When Harari toured the Bay Area this fall to promote his latest book, the reception was incongruously joyful. Reed Hastings, the chief executive of Netflix, threw him a dinner party. The leaders of X, Alphabet’s secretive research division, invited Harari over. Bill Gates reviewed the book (“Fascinating” and “such a stimulating writer”) in The New York Times.
“I’m interested in how Silicon Valley can be so infatuated with Yuval, which they are — it’s insane he’s so popular, they’re all inviting him to campus — yet what Yuval is saying undermines the premise of the advertising- and engagement-based model of their products,” said Tristan Harris, Google’s former inhouse design ethicist and the co-founder of the Center for Humane Technology.
Part of the reason might be that Silicon Valley, at a certain level, is not optimistic on the future of democracy. The more of a mess Washington becomes, the more interested the tech world is in creating something else, and it might not look like elected representation. Rank-and-file coders have long been wary of regulation and curious about alternative forms of government. A separatist streak runs through the place: Venture capitalists periodically call for California to secede or shatter, or for the creation of corporate nationstates. And this summer, Mark Zuckerberg, who has recommended Mr. Harari to his book club, acknowledged a fixation with the autocrat Caesar Augustus. “Basically,” Zuckerberg told The New Yorker, “through a really harsh approach, he established 200 years of world peace.”
Harari, thinking about all this, puts it this way: “Utopia and dystopia depends on your values.”

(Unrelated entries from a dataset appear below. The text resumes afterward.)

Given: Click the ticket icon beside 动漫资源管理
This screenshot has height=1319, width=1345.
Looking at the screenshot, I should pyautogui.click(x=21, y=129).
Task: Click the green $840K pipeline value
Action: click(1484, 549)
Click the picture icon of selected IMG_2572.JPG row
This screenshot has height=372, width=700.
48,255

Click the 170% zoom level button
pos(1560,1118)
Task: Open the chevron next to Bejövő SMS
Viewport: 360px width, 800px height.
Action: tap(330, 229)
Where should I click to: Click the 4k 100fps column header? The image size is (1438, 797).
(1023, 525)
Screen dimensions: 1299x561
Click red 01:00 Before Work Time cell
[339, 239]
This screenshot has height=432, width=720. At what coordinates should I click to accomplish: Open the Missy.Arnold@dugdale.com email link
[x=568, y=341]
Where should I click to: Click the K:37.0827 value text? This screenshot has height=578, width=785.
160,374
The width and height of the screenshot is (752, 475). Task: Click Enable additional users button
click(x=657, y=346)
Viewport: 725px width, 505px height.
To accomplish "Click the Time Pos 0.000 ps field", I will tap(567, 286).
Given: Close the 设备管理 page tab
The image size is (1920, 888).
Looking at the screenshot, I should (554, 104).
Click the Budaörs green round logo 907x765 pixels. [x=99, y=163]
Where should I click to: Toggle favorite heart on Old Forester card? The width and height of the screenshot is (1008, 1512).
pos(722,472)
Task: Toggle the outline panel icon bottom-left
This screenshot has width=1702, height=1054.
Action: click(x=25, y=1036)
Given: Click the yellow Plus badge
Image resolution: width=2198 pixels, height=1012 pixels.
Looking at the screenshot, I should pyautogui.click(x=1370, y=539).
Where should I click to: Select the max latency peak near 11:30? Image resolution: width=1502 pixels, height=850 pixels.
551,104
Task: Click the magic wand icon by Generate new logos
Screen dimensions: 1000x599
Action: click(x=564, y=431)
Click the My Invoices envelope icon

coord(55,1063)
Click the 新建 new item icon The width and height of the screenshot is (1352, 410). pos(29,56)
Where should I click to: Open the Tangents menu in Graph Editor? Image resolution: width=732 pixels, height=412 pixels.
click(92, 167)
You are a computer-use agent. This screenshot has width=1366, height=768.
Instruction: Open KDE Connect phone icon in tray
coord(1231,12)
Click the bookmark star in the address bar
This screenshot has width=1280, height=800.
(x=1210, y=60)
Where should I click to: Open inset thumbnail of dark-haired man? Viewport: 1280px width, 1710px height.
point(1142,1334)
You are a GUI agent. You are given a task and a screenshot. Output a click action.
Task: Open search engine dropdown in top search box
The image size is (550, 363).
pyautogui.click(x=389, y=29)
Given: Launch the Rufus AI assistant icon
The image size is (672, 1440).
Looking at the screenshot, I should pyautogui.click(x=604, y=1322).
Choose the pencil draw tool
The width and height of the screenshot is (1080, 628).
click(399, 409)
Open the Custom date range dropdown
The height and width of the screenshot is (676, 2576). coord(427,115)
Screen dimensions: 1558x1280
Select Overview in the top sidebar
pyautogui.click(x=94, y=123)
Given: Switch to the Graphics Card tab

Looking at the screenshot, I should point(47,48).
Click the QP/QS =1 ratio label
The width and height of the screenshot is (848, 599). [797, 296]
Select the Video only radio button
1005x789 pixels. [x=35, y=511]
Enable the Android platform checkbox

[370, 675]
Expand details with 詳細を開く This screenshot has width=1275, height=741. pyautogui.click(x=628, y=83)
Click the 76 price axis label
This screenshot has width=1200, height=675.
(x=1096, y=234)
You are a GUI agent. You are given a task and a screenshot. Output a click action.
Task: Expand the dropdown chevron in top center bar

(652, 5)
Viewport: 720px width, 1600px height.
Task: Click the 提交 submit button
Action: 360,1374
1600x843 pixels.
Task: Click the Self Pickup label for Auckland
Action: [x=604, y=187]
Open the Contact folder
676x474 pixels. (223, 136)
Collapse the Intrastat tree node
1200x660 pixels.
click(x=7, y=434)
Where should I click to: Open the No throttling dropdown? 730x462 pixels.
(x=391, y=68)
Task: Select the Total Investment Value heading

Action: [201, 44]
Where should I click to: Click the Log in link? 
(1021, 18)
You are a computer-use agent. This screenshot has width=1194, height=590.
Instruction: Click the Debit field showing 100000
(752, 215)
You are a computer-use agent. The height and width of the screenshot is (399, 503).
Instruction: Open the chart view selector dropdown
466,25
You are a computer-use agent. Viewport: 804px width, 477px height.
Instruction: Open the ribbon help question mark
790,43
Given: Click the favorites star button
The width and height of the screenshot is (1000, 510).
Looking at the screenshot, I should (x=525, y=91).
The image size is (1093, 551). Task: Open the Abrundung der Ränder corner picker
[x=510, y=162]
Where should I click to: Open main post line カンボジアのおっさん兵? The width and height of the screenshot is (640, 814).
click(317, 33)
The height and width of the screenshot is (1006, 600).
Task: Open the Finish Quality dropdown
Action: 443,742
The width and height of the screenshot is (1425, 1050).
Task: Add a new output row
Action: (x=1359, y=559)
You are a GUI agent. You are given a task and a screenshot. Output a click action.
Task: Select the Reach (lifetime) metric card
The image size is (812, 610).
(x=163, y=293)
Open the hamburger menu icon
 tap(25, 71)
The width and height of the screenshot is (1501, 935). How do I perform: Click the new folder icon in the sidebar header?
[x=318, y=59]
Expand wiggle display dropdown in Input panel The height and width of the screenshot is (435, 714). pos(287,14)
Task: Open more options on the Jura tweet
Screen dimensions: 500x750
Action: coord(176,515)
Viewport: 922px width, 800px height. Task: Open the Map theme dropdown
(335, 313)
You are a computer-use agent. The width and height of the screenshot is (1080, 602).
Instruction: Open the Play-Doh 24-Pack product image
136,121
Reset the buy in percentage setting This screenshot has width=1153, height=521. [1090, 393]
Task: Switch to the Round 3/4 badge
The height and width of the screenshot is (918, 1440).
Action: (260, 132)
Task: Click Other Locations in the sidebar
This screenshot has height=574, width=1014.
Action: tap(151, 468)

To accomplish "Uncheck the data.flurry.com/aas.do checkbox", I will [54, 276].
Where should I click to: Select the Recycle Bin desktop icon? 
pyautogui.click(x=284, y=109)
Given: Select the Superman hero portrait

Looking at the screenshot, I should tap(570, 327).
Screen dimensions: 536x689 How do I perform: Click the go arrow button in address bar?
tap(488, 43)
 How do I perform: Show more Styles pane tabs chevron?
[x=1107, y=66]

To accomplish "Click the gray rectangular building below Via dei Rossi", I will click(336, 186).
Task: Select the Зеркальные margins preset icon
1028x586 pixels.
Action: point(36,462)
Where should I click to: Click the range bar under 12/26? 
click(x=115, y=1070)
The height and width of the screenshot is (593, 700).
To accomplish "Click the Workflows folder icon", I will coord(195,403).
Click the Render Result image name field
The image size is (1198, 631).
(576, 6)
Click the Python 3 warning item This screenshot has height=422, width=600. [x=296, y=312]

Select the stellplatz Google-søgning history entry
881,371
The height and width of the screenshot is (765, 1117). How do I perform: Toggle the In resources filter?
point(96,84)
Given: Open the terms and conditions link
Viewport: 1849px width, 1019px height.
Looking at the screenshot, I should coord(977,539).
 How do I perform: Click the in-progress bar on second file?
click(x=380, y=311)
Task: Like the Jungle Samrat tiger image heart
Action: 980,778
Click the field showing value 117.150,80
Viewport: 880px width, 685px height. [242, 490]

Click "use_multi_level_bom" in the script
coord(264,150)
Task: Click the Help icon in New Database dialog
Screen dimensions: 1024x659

Harari, who has a PhD from Oxford, is a 42-year-old Israeli philosopher and a history professor at Hebrew University of Jerusalem. The story of his current fame begins in 2011, when he published a book of notable ambition: to survey the whole of human existence. Sapiens: A Brief History of Humankind, first released in Hebrew, did not break new ground in terms of historical research. Nor did its premise — that humans are animals and our dominance is an accident — seem a likely commercial hit. But the casual tone and smooth way Harari tied together existing knowledge across fields made it a deeply pleasing read, even as the tome ended on the notion that the process of human evolution might be over. Translated into English in 2014, the book went on to sell more than eight million copies and made Harari a celebrity intellectual.
He followed up with Homo Deus: A Brief History of Tomorrow, which outlined his vision of what comes after human evolution. In it, he describes Dataism, a new faith based around the power of algorithms. Harari’s future is one in which big data is worshiped, artificial intelligence surpasses human intelligence, and some humans develop Godlike abilities. Now, he has written a book about the present and how it could lead to that future: 21 Lessons for the 21st Century. It is meant to be read as a series of warnings. His recent TED Talk was called “Why fascism is so tempting — and how your data could power it.”